##### Records to process #####

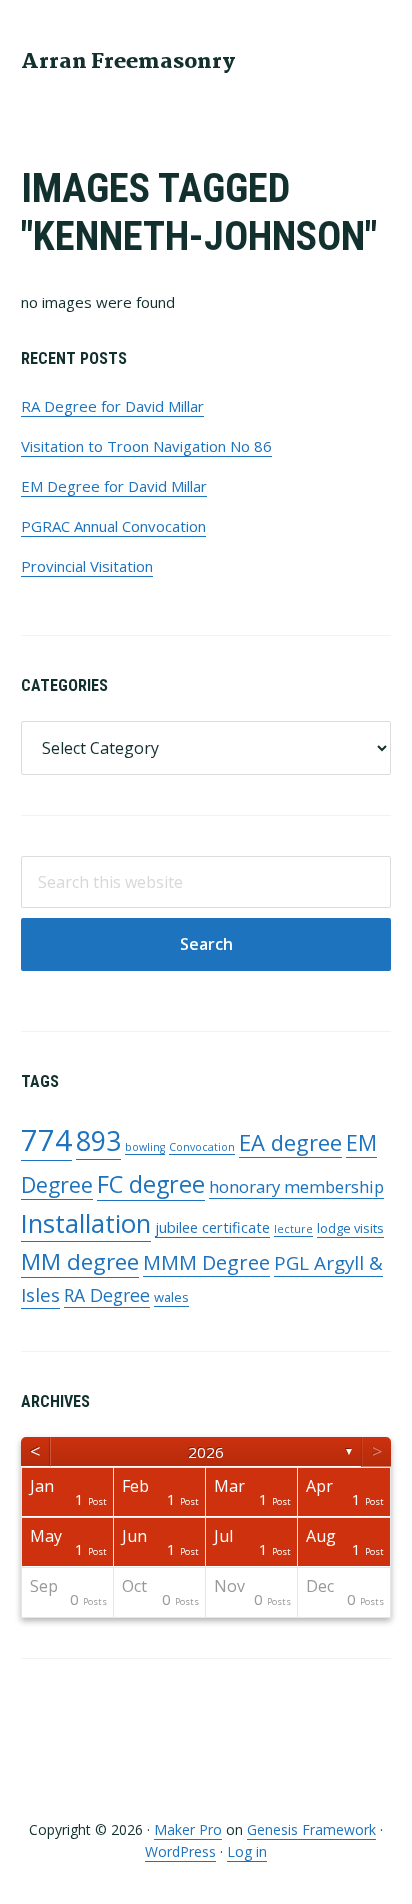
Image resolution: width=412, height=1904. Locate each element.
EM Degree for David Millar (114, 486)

#####
##### Records to process #####

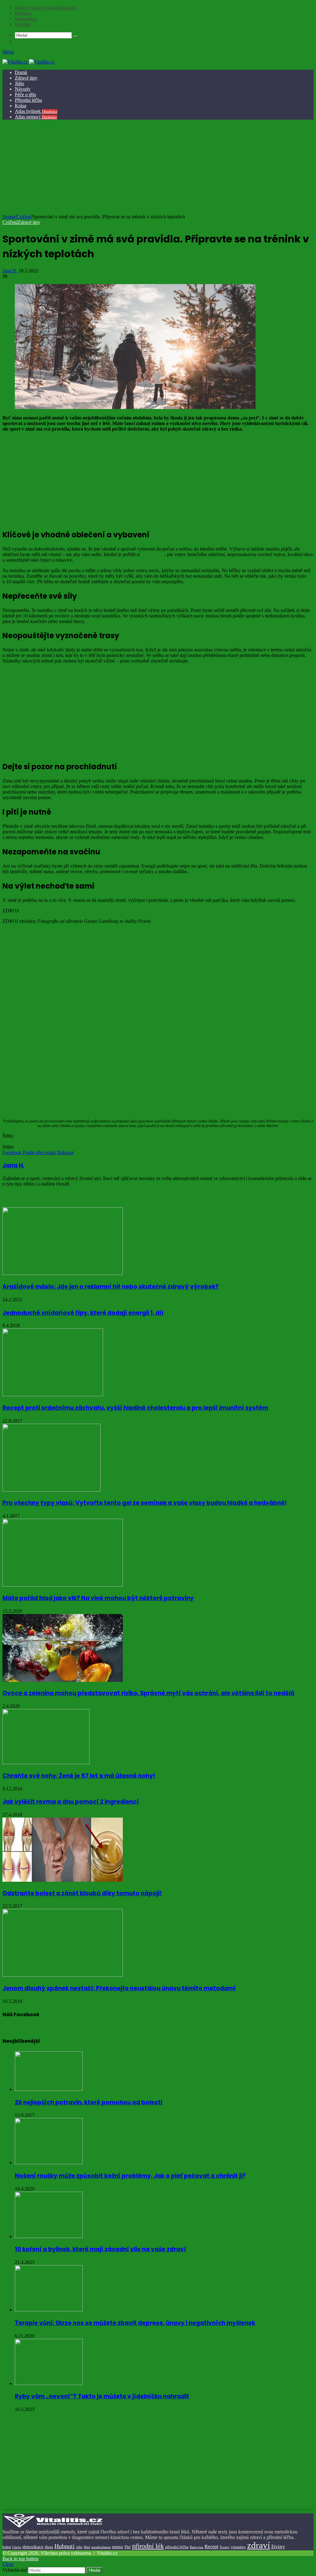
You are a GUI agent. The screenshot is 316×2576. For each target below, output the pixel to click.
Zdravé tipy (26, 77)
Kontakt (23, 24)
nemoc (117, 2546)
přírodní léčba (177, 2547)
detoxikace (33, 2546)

#####

» **Work task**
Scan the entries above for the string "each", and copy every line where it turns up.

» **Result of this task**
Image resolution: width=412, height=1904. Locate each element.
You are a GUI agent. The screenshot is 316×2576. For each target below, output the pixel to click.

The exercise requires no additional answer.